One can argue that capturing rents for the use of selected clienteles is certainly a step in the direction of restoring elements of the Commons. Designs such as these are what characterized the historic Georgist communities such as Arden, Delaware and Fairhope, Alabama. Are the schemes that Barnes proposes then any less Georgist? Some readers among the Georgist community deny that Barnes is a Georgist, and regard his proposals as moving farther away from a Georgist society. Insofar as rents are only selectively recouped and for selected populations, they divide people into selected Commons. How different are these from private marinas owned as cooperatives or country clubs owned by members? Professor Fred Foldvary, a widely read Georgist scholar, holds ideas about government and communities not much different.

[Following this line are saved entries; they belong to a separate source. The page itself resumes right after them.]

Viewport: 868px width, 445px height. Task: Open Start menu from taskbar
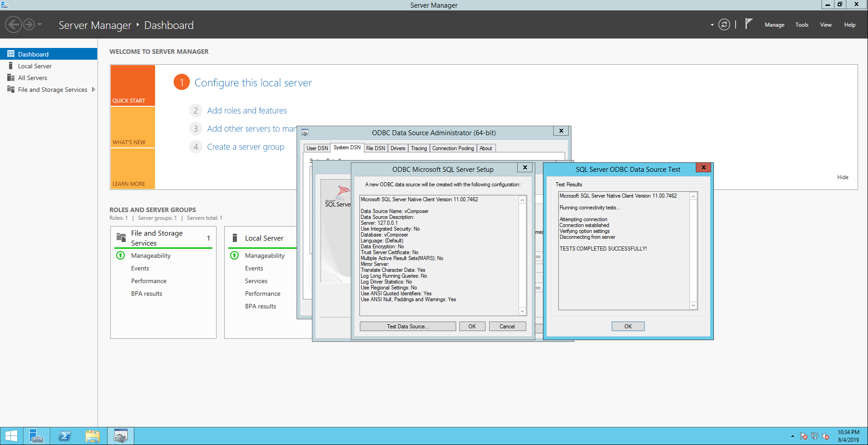(11, 436)
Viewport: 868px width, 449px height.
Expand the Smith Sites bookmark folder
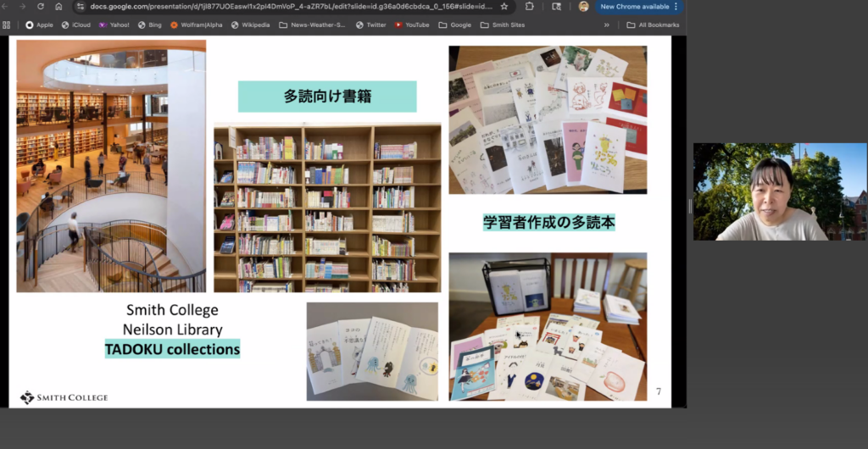point(502,25)
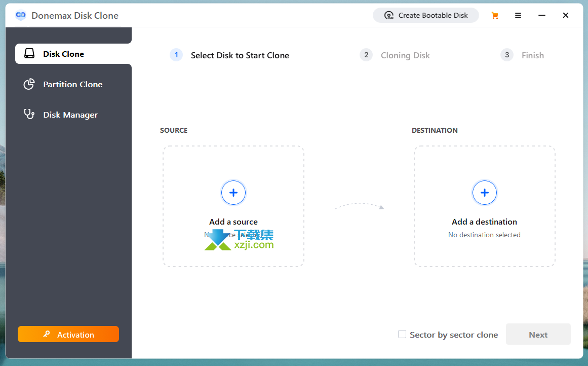The image size is (588, 366).
Task: Click the Disk Clone drive icon
Action: point(29,54)
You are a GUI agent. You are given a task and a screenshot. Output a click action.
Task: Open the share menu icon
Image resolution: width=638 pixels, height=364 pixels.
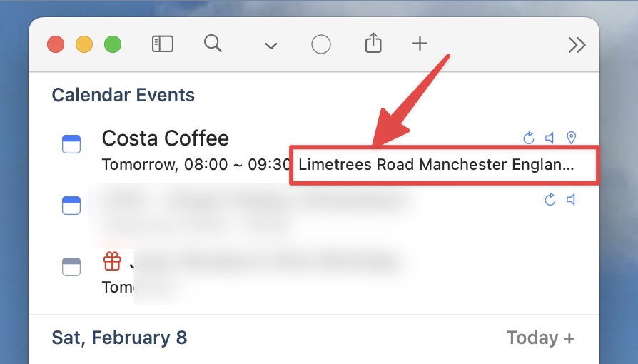(373, 43)
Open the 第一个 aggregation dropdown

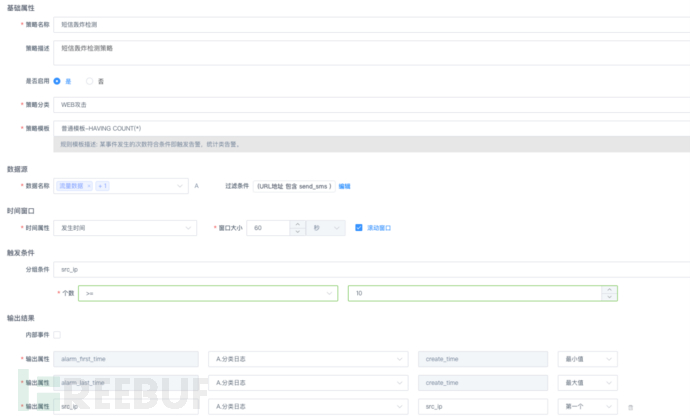coord(589,406)
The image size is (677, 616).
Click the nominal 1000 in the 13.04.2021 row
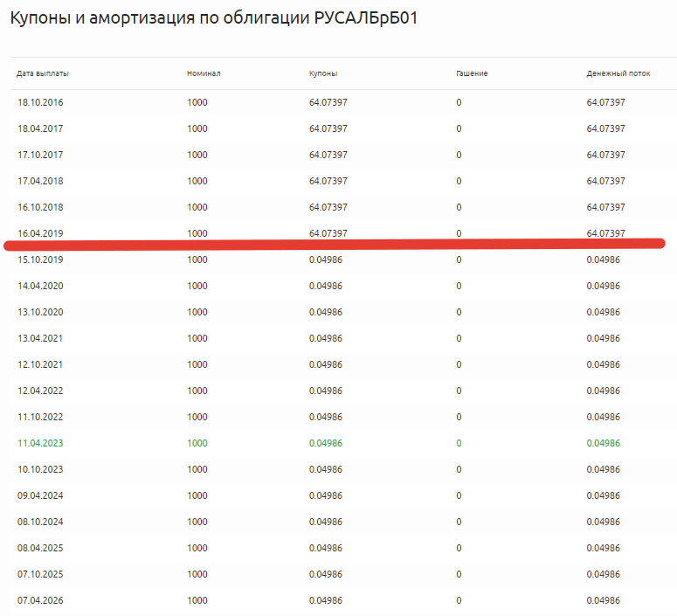coord(197,338)
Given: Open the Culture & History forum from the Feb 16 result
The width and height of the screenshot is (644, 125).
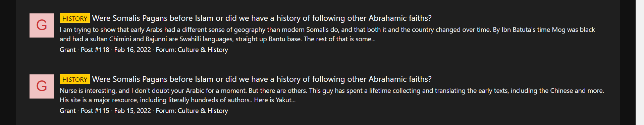Looking at the screenshot, I should click(203, 50).
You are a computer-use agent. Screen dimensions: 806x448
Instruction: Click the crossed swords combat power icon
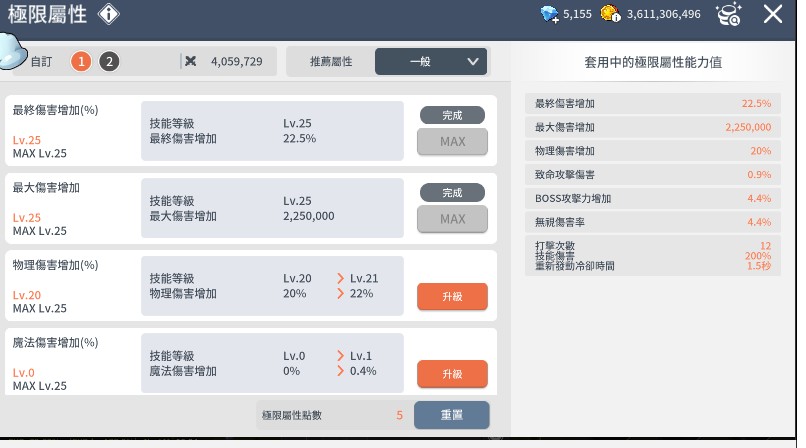(x=190, y=61)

In January, I was fortunate in being able to question Peter Barnes about the extent of his commitment to a Georgist utopia, however far removed from current reality one might sense it to be. He was very reassuring. The book itself pays homage to George in more than one spot, and in both a personal avowal and in signing my copy – “In honor of Henry George,” he confirmed his view that the ideas expressed in this book were not his final statement. Rather, they should be viewed as a means within current reach, a partial solution to what is a pervasive and daunting threat to the contemporary American polity. Given his druthers, it would appear that he too would prefer to see an across-the-board recovery of rents for the provision of public goods and services. But that isn’t within reasonable reach at present. Meanwhile the polity is in need of imminent if not drastic surgery.

So as land trusts, community gardens, spectrum rent auctions, and perhaps other public commodities continue slowly to gain legitimacy, the economy and the polity will continue to diversify in ways that may be closer to Peter Barnes’ vision than to that of Henry George. Nonetheless, Capitalism 3.0 brings within the scope of discourse the prospect of a Capitalism 4.0 that at some point might have an even stronger Georgist tone.